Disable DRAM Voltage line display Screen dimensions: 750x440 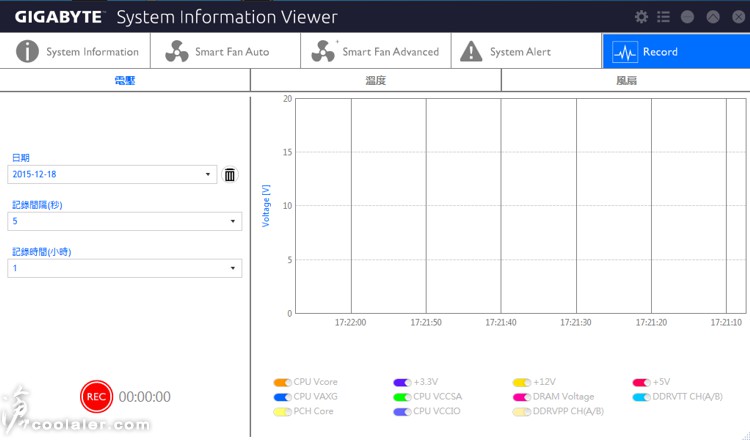pos(522,397)
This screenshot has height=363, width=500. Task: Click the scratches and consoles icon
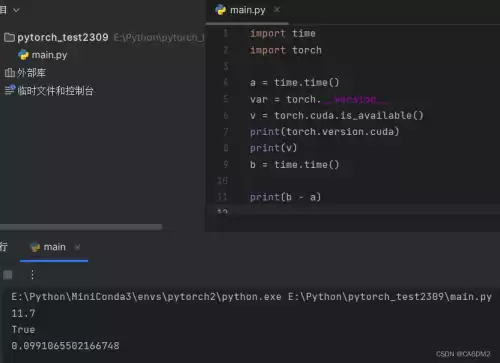point(10,90)
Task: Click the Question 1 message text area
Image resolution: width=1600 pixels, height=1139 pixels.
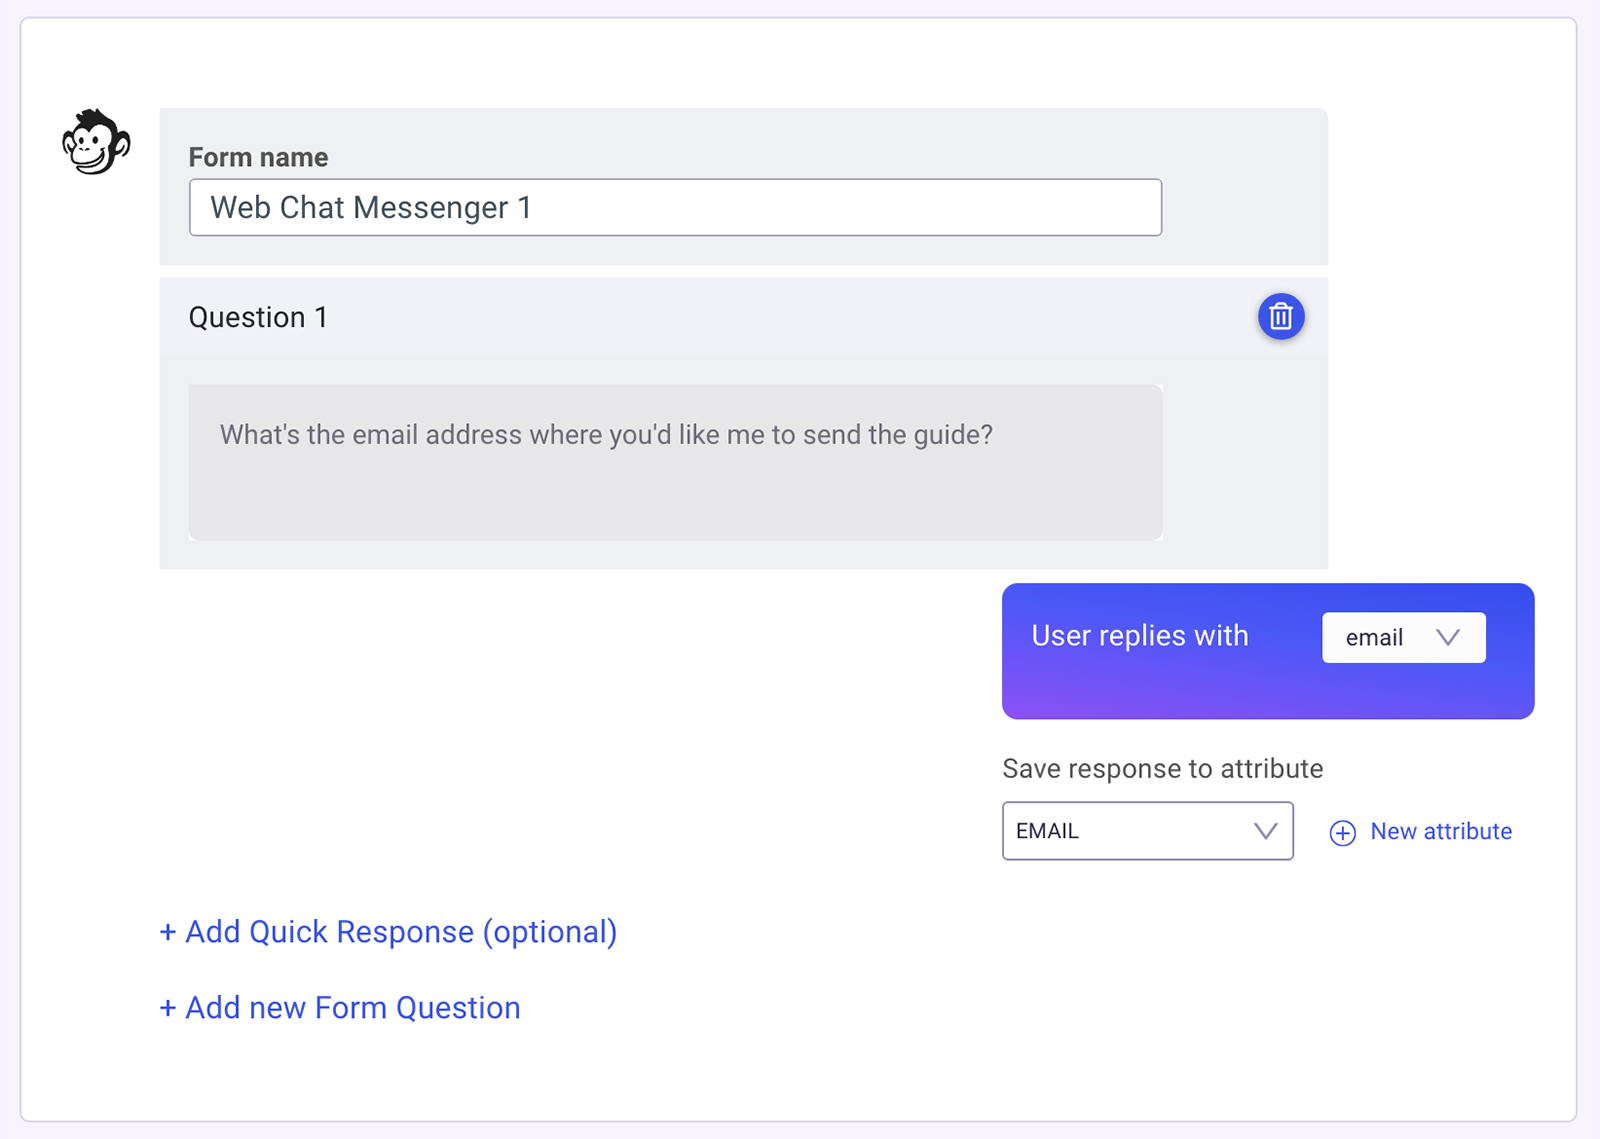Action: pyautogui.click(x=675, y=462)
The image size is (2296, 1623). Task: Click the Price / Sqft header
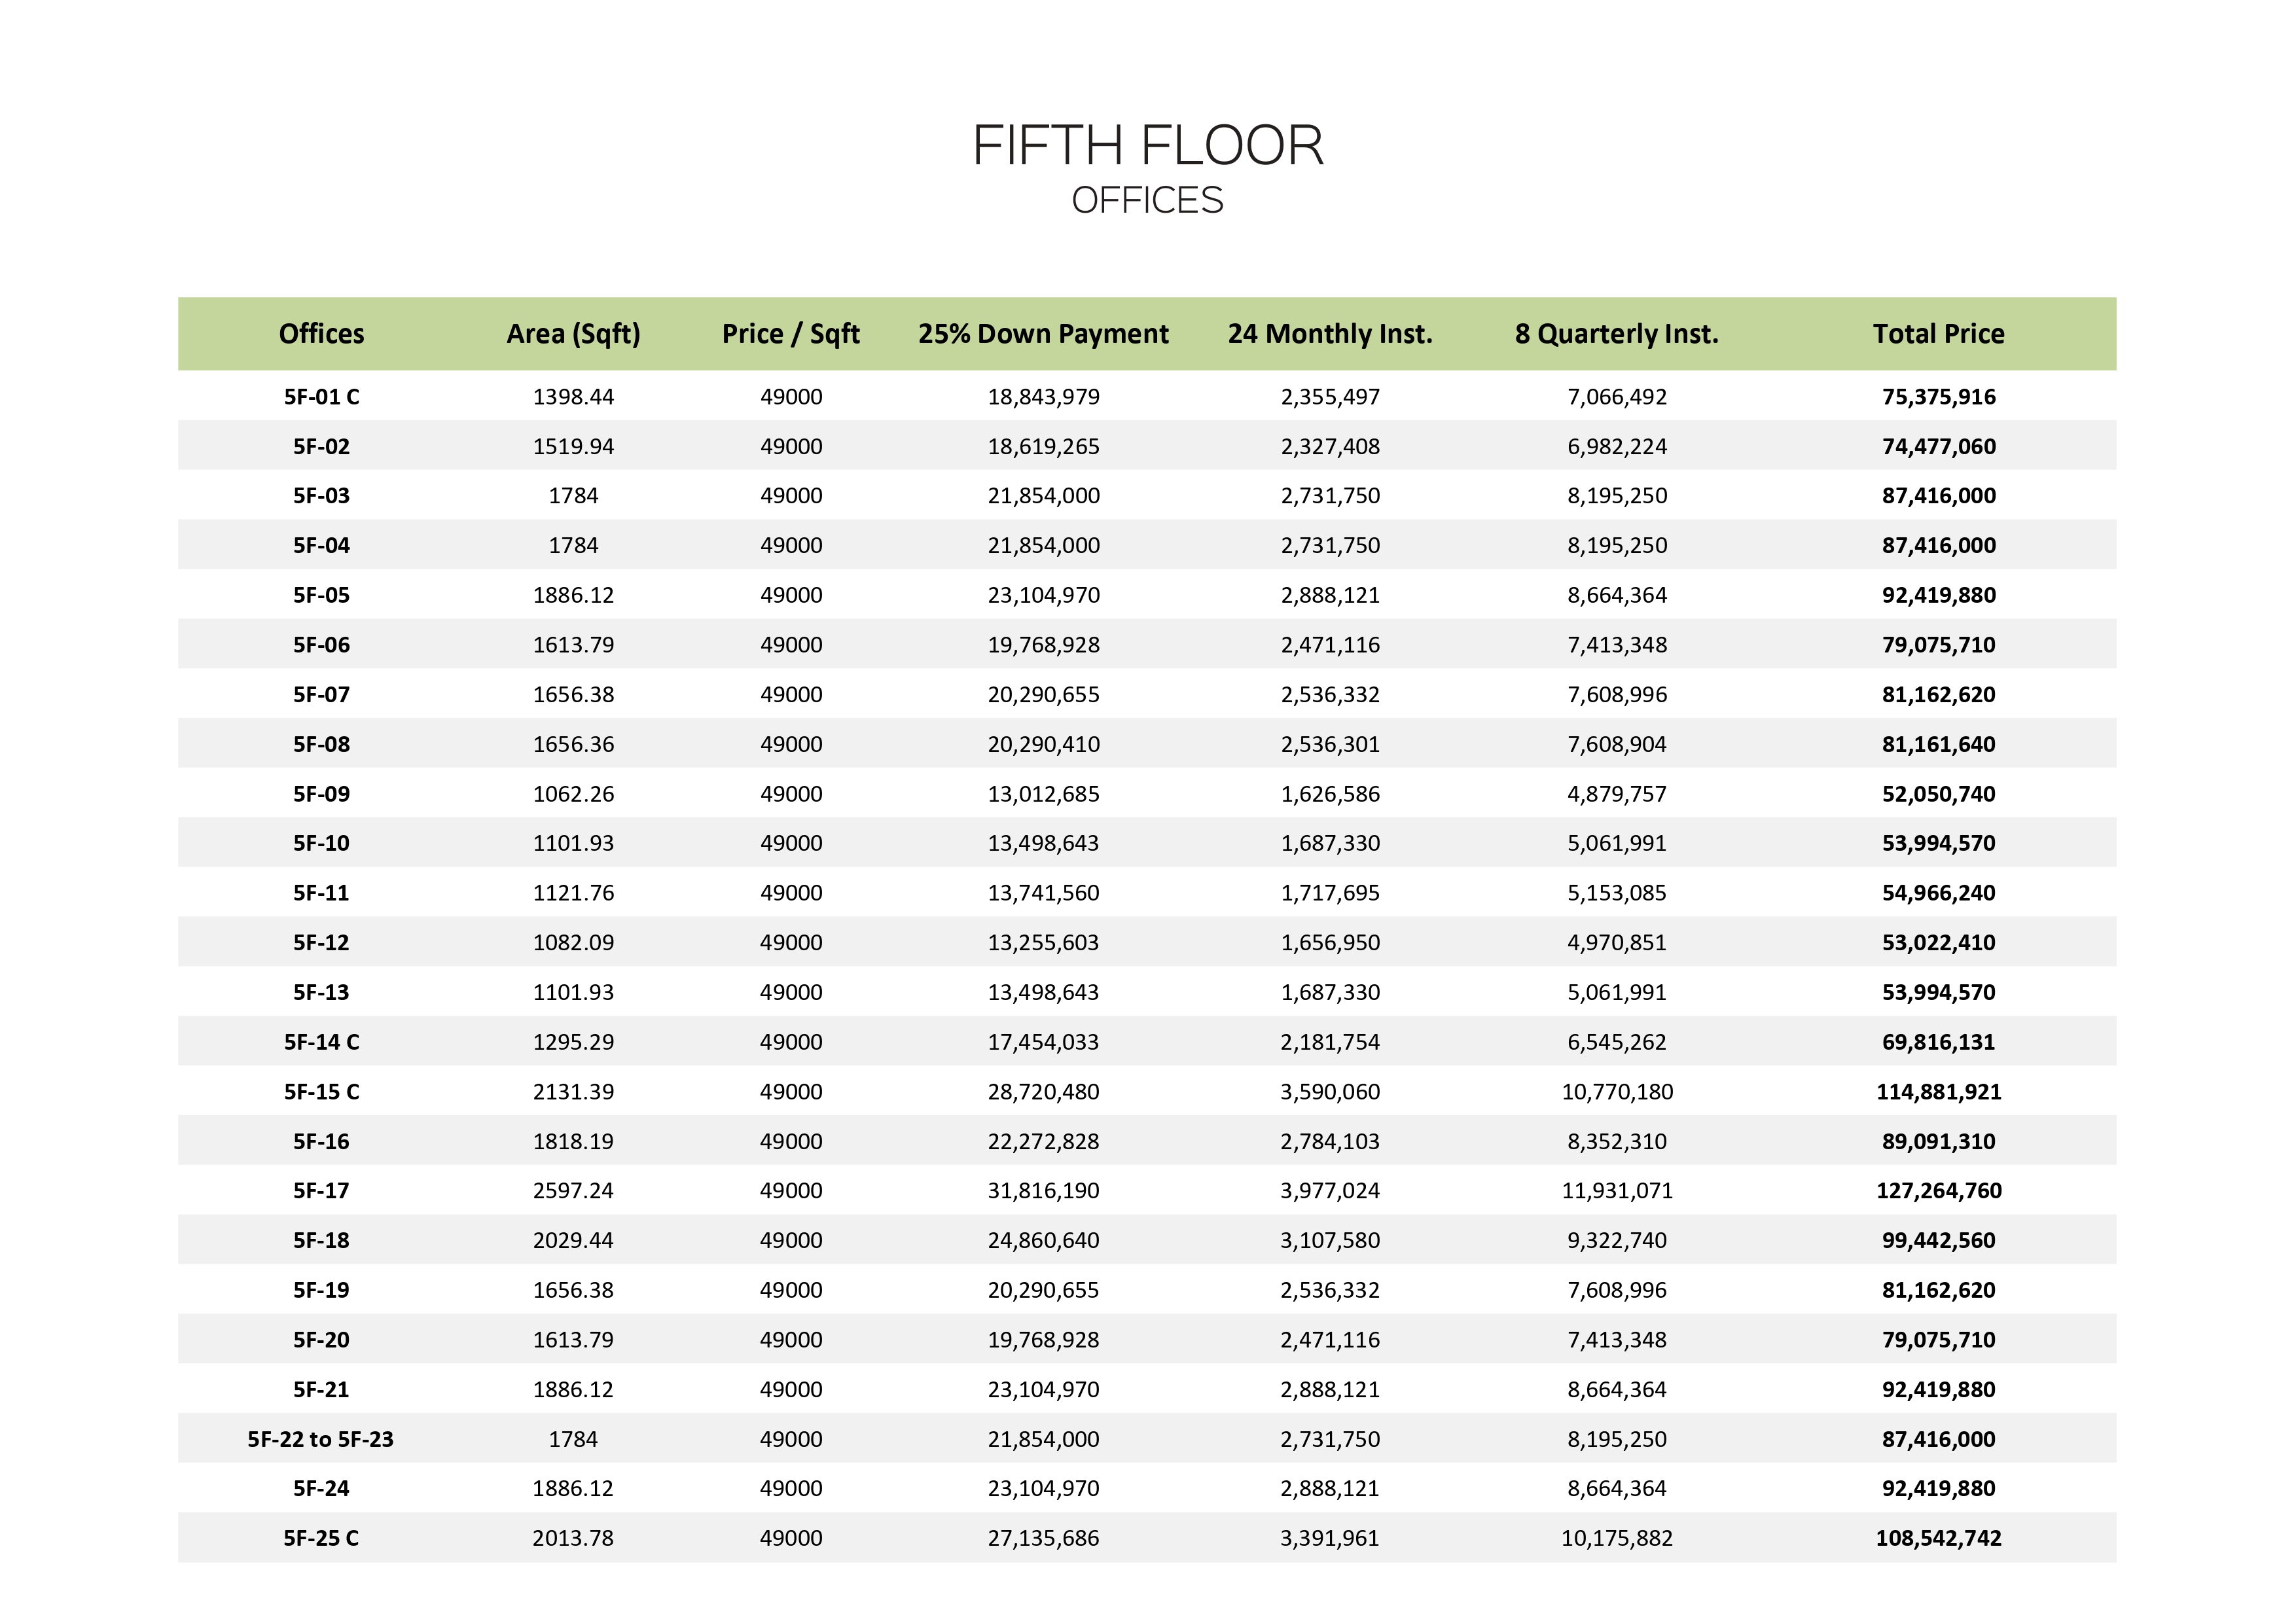790,334
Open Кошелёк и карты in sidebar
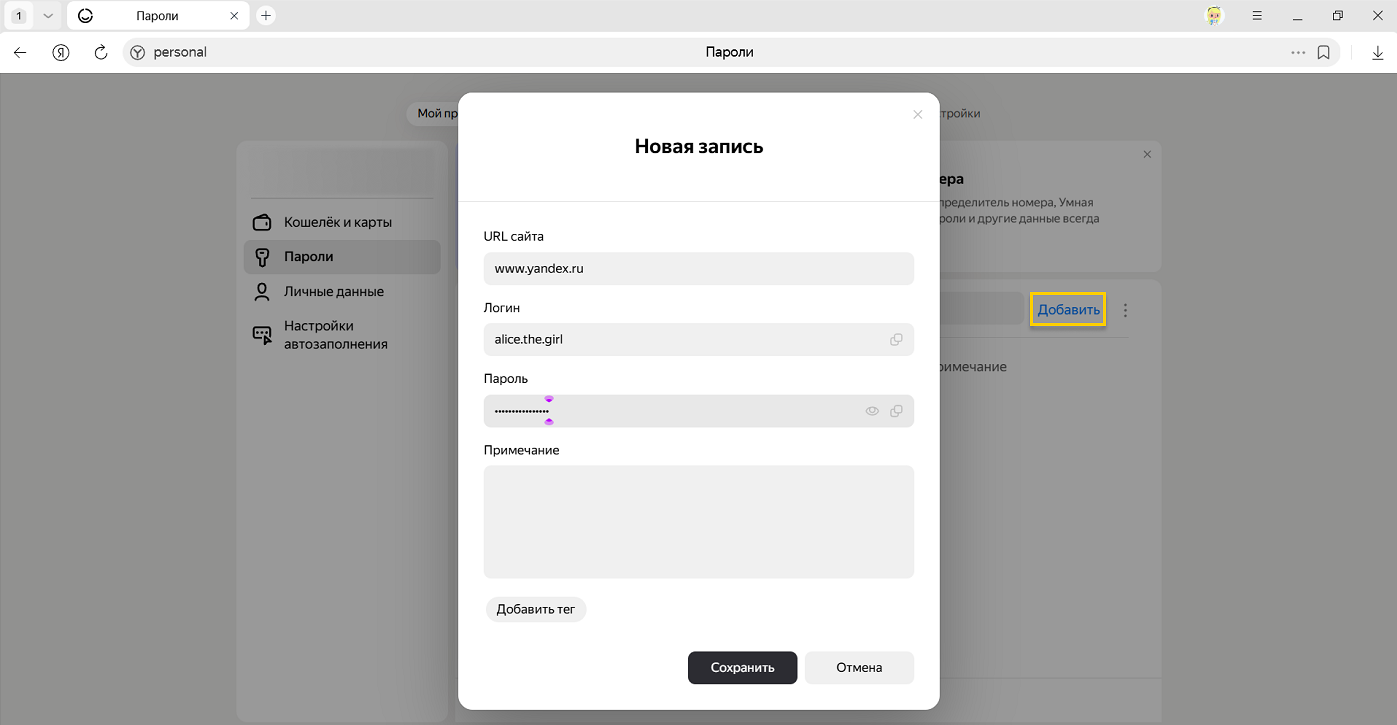1397x725 pixels. [x=337, y=222]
______
[What is needed] Word for word, restate only the lines from the one bearing "The image size" through the final line of the listing, inclusive, with no pictures.

[Expected output]
The image size is (2296, 1623). Task: Click the Price / Sqft header
790,334
Open Кошелёк и карты in sidebar
1397x725 pixels. [x=337, y=222]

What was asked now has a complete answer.